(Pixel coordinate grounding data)
—————

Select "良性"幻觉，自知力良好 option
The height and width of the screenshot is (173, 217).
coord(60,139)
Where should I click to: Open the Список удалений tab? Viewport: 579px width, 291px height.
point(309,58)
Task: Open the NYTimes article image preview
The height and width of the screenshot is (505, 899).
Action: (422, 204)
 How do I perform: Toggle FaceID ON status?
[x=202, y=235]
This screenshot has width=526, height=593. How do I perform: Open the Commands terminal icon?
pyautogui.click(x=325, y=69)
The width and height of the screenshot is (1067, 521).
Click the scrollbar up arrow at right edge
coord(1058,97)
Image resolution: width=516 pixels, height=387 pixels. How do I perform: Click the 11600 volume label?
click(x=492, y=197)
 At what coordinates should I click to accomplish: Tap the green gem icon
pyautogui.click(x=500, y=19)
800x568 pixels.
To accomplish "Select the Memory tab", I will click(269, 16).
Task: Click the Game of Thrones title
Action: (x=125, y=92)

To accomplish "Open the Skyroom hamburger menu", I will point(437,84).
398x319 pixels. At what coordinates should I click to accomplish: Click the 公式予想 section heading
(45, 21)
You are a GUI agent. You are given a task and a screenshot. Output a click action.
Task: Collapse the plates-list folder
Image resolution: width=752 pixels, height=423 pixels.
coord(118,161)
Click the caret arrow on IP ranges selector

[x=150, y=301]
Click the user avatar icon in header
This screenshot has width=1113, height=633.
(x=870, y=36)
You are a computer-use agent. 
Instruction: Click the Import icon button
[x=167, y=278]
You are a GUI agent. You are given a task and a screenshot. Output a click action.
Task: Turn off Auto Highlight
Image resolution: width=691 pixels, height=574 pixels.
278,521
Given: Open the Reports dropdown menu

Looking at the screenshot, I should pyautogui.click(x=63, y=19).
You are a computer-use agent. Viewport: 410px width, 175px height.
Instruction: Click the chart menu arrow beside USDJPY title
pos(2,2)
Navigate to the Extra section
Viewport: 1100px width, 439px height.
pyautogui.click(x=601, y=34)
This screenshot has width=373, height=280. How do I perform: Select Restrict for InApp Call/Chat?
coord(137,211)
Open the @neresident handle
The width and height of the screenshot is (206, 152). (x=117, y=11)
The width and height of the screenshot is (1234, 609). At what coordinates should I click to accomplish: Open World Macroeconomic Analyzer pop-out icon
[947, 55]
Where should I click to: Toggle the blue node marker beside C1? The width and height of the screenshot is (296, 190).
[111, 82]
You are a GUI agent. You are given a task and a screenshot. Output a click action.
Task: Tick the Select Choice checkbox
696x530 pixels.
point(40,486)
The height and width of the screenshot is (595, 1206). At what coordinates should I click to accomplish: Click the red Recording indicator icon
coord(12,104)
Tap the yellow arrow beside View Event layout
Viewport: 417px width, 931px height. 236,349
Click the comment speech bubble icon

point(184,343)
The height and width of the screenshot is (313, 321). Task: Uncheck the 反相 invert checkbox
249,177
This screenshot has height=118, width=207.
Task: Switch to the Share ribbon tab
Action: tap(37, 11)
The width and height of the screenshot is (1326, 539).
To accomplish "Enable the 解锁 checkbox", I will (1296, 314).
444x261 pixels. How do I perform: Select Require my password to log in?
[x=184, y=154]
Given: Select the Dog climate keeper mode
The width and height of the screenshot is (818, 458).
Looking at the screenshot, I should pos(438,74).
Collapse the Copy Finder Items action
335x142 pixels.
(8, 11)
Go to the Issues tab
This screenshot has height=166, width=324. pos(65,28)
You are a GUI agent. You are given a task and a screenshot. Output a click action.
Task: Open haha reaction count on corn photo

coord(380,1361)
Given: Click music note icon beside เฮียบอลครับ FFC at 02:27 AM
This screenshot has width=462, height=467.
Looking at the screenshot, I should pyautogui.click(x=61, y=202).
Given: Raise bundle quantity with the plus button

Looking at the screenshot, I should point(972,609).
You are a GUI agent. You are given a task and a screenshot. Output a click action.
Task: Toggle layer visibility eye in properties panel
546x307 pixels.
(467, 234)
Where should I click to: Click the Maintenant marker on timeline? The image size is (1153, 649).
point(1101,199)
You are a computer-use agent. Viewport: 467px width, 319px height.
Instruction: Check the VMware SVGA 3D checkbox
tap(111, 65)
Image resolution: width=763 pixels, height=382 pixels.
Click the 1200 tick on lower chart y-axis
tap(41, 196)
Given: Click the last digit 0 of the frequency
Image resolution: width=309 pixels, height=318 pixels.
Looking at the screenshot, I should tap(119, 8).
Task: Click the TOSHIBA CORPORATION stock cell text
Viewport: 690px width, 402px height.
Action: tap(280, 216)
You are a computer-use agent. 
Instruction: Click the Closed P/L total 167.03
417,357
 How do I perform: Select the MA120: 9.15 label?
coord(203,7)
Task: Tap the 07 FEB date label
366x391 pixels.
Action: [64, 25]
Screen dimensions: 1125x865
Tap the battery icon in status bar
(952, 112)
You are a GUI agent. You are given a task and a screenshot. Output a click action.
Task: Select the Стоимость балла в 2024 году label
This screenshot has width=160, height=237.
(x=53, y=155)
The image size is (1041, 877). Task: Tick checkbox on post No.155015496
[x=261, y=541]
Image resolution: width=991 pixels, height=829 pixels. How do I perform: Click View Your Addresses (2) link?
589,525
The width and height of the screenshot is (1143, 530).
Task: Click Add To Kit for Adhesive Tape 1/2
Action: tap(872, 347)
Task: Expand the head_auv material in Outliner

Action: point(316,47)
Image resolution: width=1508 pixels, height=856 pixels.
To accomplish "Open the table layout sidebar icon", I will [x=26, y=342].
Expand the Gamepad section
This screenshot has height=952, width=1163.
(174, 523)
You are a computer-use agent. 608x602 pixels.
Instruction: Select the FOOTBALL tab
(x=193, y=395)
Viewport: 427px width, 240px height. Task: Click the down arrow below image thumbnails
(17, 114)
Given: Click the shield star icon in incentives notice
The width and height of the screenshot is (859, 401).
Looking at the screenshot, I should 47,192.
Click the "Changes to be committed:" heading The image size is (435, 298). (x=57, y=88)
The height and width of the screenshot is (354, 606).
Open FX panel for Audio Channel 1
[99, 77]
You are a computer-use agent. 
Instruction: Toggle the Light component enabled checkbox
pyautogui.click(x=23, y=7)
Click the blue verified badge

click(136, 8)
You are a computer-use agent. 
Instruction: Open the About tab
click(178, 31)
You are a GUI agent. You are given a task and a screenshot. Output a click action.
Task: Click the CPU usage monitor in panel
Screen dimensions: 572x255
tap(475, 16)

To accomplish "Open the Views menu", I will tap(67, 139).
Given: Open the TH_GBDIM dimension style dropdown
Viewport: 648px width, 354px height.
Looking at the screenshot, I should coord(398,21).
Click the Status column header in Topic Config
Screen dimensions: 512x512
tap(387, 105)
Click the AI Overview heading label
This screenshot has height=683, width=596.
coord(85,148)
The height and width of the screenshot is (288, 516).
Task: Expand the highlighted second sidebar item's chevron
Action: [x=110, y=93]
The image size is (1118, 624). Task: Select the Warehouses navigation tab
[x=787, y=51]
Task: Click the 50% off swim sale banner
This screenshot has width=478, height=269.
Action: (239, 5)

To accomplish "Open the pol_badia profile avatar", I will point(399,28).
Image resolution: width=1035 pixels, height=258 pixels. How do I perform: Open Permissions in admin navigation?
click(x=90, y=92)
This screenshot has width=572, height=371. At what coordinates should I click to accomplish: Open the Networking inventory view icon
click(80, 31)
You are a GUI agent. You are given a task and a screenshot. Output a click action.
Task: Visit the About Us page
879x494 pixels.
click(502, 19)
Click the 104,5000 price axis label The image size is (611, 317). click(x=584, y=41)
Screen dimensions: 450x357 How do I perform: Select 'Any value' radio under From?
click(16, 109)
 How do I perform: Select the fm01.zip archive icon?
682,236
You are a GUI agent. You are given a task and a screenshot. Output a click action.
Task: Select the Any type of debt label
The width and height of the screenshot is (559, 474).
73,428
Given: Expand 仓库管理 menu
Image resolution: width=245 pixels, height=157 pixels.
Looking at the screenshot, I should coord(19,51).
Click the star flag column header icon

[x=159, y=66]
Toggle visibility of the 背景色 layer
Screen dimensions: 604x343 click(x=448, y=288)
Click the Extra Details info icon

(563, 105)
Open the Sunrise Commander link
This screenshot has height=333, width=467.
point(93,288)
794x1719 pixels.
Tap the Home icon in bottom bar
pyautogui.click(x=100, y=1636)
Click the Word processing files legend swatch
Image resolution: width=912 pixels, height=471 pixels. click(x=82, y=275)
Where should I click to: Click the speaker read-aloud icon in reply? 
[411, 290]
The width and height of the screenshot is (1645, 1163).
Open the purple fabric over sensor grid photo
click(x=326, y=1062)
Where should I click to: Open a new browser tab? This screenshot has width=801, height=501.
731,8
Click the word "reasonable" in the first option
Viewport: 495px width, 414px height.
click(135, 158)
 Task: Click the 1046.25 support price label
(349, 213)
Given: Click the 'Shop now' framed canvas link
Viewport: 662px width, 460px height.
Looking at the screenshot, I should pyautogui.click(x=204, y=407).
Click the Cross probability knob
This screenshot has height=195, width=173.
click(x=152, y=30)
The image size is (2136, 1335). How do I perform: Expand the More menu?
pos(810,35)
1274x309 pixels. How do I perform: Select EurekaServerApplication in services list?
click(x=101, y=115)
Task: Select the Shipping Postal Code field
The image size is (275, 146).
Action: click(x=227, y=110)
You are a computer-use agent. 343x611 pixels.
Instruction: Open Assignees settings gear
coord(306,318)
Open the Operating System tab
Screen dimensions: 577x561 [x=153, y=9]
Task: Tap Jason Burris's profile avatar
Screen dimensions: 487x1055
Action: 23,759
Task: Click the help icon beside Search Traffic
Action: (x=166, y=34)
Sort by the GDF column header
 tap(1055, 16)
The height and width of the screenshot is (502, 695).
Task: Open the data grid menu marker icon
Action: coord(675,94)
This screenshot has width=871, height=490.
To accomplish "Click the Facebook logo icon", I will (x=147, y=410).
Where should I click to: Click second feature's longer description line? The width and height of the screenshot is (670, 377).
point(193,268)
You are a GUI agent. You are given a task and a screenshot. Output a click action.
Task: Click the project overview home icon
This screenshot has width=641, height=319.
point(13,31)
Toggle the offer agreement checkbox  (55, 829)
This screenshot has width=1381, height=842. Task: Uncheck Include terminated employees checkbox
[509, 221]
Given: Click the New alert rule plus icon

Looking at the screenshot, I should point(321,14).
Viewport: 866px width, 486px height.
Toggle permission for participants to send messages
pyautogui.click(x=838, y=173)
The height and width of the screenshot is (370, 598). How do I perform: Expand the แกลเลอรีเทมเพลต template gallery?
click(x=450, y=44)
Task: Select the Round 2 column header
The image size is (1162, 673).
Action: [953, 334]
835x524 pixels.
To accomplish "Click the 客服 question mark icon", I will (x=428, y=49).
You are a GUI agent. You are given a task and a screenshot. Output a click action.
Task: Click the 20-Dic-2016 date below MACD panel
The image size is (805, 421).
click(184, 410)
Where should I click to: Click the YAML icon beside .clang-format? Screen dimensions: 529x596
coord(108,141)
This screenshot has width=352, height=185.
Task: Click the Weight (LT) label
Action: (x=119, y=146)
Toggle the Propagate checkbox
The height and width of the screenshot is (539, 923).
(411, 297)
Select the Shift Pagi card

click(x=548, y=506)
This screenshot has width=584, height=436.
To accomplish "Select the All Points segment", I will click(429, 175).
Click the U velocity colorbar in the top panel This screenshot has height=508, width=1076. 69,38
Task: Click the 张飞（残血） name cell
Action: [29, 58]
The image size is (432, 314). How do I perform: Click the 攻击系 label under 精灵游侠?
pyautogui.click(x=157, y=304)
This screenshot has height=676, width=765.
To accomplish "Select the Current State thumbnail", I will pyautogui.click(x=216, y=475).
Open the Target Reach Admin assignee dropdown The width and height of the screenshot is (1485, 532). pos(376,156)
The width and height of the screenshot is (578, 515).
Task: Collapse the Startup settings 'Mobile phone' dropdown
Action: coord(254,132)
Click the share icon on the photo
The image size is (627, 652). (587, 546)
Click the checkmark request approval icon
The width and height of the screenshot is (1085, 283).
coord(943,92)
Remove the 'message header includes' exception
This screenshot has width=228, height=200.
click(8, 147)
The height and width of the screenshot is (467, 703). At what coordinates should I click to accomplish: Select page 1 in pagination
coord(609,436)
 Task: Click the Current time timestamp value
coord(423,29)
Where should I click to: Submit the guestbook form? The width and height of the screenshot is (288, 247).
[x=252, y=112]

—————

§ Exercise details
Your answer should consist only of the lines above between the line holding "Screen dimensions: 572x255" and the line holding "Click the Status", inclusive, each transcribed exactly.

§ The completed task
Screen dimensions: 572x255
tap(475, 16)

To accomplish "Open the Views menu", I will tap(67, 139).
Given: Open the TH_GBDIM dimension style dropdown
Viewport: 648px width, 354px height.
Looking at the screenshot, I should coord(398,21).
Click the Status column header in Topic Config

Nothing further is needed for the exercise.